En la masonería “liberal” se tiene a gala la apertura y aceptación de todas las ideas, creencias o no, filosofías, ideologías… por dispares que sean, basta que el proponente de ellas sea “libre y de buenas costumbres” -con todo lo que esa fórmula encierra de librepensamiento, respeto y tolerancia-, por contraposición a lo que la masonería “regular” tiene como norma de sólo admitir entre sus miembros a creyentes… y hombres. Y esta diferencia entre una y otra concepción de la masonería no hace que las “piedras cúbicas” de la “liberal” o “regular” sean mejor o peor, sino diferentes.
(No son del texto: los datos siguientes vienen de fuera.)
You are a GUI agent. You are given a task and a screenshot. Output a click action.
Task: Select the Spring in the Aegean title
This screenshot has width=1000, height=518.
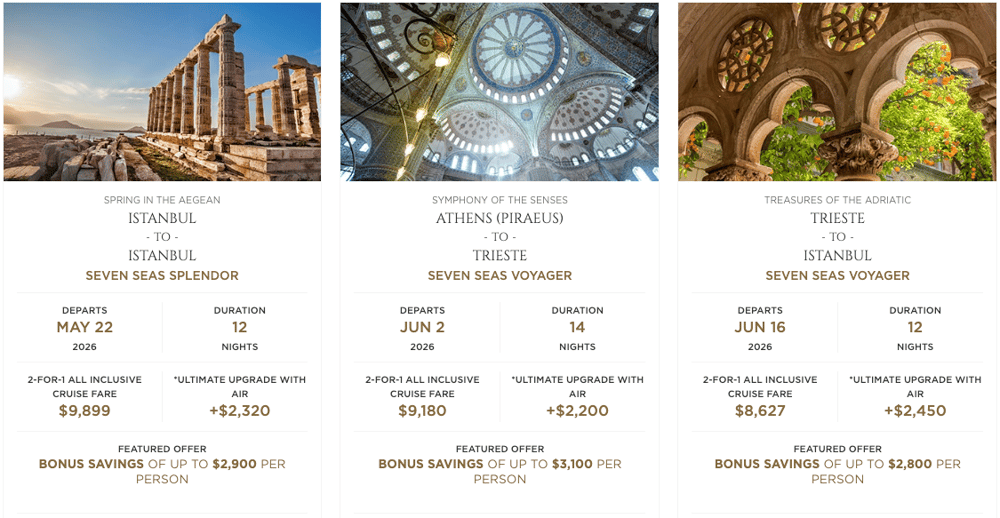162,200
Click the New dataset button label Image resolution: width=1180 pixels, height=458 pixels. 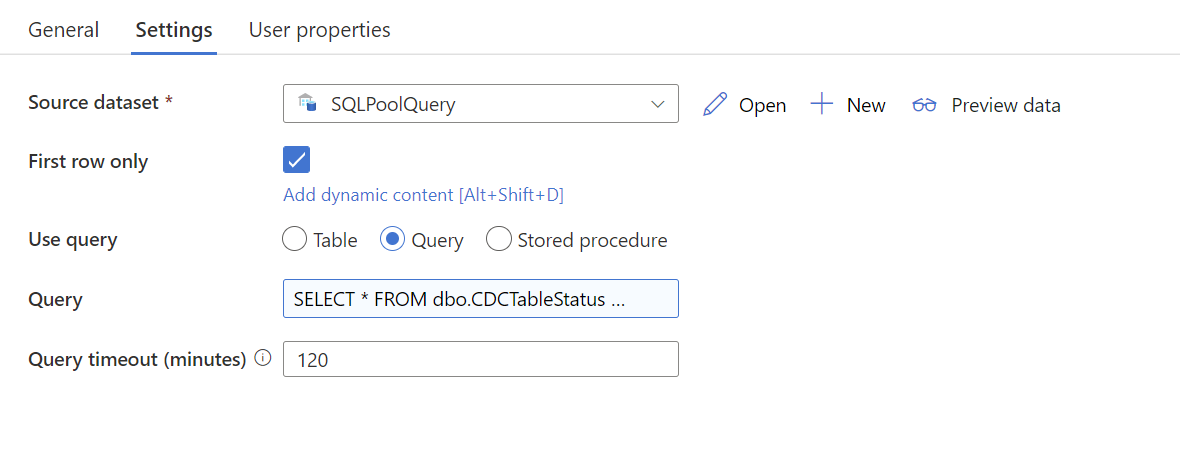866,105
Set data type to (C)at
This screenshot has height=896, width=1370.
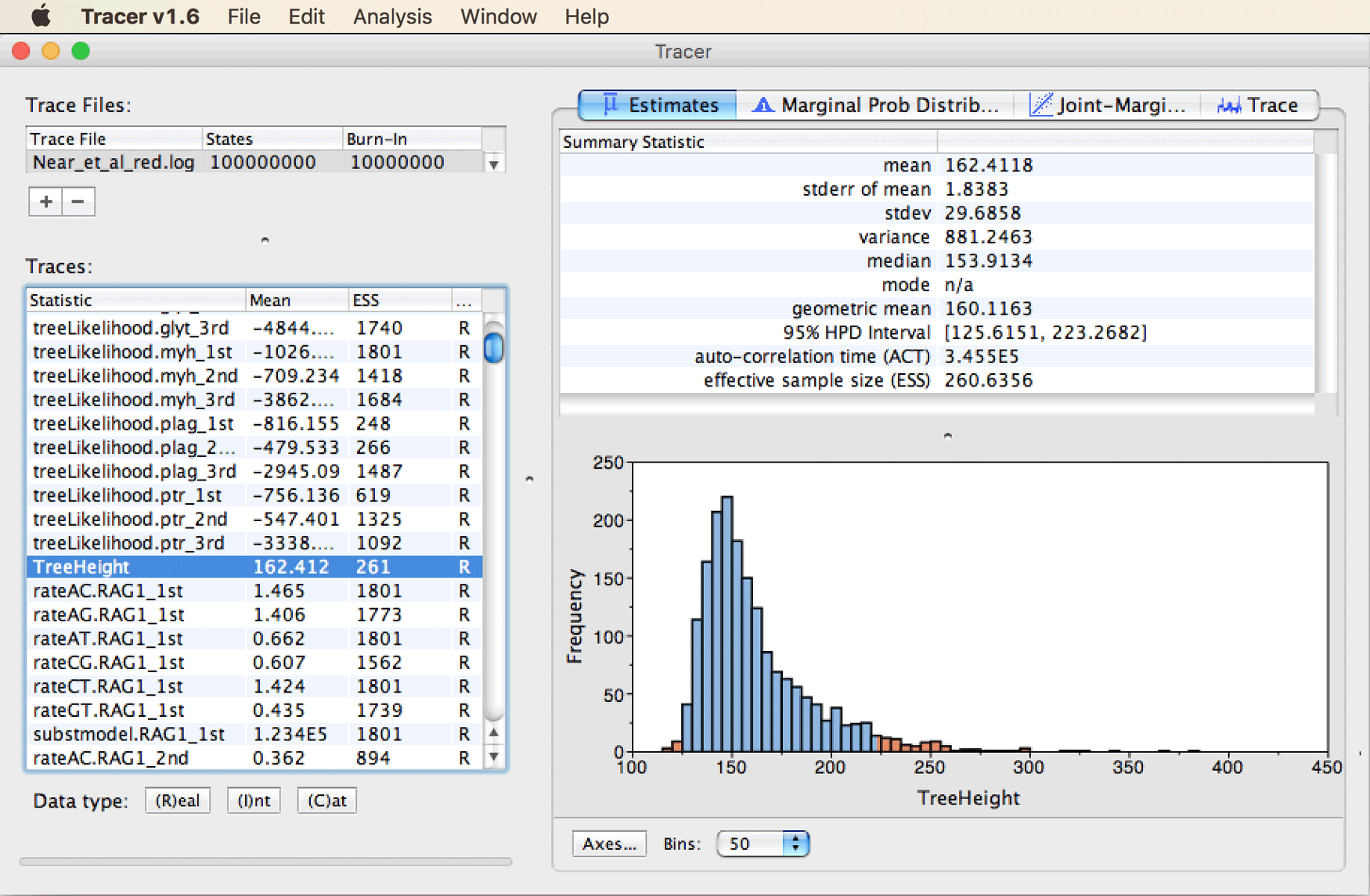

La única dificultad, a mi entender, es que en la “regular” se pierde la riqueza de enfoques por sexos, filosofías, ideologías… algo que también puede ocurrir en la “liberal” si las “piedras cúbicas” que se van poniendo en la obra, por las razones que sean, se quieren “idénticas” a las ya existentes en creencias, opiniones, ideologías; dándose, entonces, un sesgo que empobrece la diversidad de criterios…
Antoine de Saint-Exupery entendía la diversidad de opiniones como una virtud tan importante en la construcción personal como masón, que declaraba: “Si tu difieres de mí, hermano mío, lejos de herirme, me enriqueces.”